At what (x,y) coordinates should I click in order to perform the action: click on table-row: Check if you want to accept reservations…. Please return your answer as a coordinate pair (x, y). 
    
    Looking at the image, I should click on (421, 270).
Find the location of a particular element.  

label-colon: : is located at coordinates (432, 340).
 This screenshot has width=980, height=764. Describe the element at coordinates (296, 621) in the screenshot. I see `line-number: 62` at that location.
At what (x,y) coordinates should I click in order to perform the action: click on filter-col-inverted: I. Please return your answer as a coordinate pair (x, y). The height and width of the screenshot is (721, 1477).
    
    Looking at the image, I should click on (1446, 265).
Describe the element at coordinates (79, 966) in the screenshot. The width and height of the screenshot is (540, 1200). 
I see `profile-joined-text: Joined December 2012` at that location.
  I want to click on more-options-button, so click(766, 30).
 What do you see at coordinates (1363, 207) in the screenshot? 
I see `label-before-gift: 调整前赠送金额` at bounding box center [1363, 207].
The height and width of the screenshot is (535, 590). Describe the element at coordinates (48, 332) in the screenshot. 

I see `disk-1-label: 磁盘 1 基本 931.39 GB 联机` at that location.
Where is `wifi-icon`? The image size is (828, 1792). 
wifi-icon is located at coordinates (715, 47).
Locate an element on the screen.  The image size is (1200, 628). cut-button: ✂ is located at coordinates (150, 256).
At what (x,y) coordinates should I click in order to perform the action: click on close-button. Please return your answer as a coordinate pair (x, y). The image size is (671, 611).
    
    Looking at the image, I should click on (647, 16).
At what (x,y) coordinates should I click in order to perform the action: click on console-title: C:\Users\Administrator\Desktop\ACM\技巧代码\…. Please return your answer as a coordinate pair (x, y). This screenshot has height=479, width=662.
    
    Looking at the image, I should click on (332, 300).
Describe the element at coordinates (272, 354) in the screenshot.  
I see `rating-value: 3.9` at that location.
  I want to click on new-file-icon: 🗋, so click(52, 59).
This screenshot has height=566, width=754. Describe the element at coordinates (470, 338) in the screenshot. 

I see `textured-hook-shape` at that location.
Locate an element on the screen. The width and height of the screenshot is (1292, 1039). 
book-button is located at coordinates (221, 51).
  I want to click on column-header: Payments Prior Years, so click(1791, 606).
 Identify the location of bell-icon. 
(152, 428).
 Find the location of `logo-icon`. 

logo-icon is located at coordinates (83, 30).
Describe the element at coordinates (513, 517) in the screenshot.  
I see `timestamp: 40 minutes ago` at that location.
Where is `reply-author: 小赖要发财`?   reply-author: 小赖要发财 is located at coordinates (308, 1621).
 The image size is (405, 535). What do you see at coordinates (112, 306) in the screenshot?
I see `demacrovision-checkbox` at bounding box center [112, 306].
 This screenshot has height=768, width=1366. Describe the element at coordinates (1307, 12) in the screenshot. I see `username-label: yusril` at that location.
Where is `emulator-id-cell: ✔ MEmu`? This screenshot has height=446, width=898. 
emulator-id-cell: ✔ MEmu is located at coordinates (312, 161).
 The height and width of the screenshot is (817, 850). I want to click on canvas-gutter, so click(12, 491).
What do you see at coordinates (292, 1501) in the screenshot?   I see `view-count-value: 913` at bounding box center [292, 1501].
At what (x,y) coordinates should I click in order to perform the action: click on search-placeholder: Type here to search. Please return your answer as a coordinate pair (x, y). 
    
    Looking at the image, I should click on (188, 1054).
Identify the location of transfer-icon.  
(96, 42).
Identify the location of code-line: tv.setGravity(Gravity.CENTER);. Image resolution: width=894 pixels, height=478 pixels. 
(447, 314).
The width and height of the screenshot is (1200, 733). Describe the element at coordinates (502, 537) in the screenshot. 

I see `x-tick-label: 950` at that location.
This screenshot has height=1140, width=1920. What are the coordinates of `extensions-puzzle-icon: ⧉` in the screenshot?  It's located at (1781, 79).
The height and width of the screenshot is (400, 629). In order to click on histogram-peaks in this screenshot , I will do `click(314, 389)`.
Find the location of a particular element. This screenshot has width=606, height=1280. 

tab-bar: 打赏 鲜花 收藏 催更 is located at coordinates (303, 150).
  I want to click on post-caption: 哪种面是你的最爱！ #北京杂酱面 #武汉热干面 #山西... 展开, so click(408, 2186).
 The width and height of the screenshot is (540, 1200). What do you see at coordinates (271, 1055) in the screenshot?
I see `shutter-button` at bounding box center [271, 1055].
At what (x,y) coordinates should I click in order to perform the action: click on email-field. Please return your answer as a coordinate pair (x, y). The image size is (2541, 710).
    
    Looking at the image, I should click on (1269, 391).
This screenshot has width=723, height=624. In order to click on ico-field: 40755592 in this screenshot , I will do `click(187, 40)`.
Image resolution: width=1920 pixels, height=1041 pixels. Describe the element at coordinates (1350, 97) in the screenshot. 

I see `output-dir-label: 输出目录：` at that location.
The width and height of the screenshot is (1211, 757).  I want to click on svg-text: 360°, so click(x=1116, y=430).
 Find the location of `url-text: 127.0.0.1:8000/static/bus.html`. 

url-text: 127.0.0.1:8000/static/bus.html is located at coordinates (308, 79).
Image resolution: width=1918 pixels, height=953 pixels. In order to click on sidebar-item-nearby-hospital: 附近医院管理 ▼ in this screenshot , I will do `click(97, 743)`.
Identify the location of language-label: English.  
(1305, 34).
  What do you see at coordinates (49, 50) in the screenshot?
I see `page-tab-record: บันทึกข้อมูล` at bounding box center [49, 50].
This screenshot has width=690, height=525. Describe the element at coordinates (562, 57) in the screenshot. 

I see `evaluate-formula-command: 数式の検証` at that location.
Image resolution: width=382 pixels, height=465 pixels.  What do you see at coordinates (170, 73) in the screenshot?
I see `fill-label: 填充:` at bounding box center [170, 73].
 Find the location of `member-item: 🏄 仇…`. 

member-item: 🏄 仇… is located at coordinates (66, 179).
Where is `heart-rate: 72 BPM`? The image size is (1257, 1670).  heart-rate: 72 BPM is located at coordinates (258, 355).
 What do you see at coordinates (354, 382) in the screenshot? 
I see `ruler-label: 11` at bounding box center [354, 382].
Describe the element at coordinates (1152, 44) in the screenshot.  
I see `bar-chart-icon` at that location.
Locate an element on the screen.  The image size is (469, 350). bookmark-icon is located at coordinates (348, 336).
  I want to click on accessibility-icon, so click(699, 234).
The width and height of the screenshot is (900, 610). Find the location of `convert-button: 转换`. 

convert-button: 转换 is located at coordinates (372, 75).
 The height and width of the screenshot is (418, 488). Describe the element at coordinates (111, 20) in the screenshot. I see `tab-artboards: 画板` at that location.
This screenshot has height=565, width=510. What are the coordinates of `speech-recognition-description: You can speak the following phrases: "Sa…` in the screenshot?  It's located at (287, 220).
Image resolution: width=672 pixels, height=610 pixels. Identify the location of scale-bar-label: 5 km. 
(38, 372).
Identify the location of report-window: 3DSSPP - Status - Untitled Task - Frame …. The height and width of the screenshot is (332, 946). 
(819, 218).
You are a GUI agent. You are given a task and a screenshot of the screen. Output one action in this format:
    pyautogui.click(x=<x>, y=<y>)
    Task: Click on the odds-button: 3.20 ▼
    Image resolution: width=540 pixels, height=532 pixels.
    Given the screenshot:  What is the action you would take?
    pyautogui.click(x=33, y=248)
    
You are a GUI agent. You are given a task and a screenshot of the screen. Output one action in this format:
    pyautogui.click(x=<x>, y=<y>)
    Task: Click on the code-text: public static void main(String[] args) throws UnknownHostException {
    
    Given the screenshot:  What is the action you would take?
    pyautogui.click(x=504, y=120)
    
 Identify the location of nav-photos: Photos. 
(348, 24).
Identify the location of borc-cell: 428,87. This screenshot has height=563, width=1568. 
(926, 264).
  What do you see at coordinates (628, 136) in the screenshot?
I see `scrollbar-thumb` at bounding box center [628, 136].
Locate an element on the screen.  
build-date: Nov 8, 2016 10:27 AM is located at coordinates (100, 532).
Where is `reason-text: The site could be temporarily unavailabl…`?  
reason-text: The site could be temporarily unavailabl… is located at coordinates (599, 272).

######

Give the rows again from the line with "Image resolution: width=382" up to and including the line with "pyautogui.click(x=33, y=248)", swapping "Image resolution" for "Screen resolution" and leaving everything else untouched.

Screen resolution: width=382 pixels, height=465 pixels.  What do you see at coordinates (170, 73) in the screenshot?
I see `fill-label: 填充:` at bounding box center [170, 73].
 Find the location of `member-item: 🏄 仇…`. 

member-item: 🏄 仇… is located at coordinates (66, 179).
Where is `heart-rate: 72 BPM`? The image size is (1257, 1670).  heart-rate: 72 BPM is located at coordinates (258, 355).
 What do you see at coordinates (354, 382) in the screenshot? 
I see `ruler-label: 11` at bounding box center [354, 382].
Describe the element at coordinates (1152, 44) in the screenshot.  
I see `bar-chart-icon` at that location.
Locate an element on the screen.  The image size is (469, 350). bookmark-icon is located at coordinates (348, 336).
  I want to click on accessibility-icon, so click(699, 234).
The width and height of the screenshot is (900, 610). Find the location of `convert-button: 转换`. 

convert-button: 转换 is located at coordinates (372, 75).
 The height and width of the screenshot is (418, 488). Describe the element at coordinates (111, 20) in the screenshot. I see `tab-artboards: 画板` at that location.
This screenshot has height=565, width=510. What are the coordinates of `speech-recognition-description: You can speak the following phrases: "Sa…` in the screenshot?  It's located at (287, 220).
Screen resolution: width=672 pixels, height=610 pixels. Identify the location of scale-bar-label: 5 km. 
(38, 372).
Identify the location of report-window: 3DSSPP - Status - Untitled Task - Frame …. The height and width of the screenshot is (332, 946). 
(819, 218).
You are a GUI agent. You are given a task and a screenshot of the screen. Output one action in this format:
    pyautogui.click(x=<x>, y=<y>)
    Task: Click on the odds-button: 3.20 ▼
    Screen resolution: width=540 pixels, height=532 pixels.
    Given the screenshot:  What is the action you would take?
    pyautogui.click(x=33, y=248)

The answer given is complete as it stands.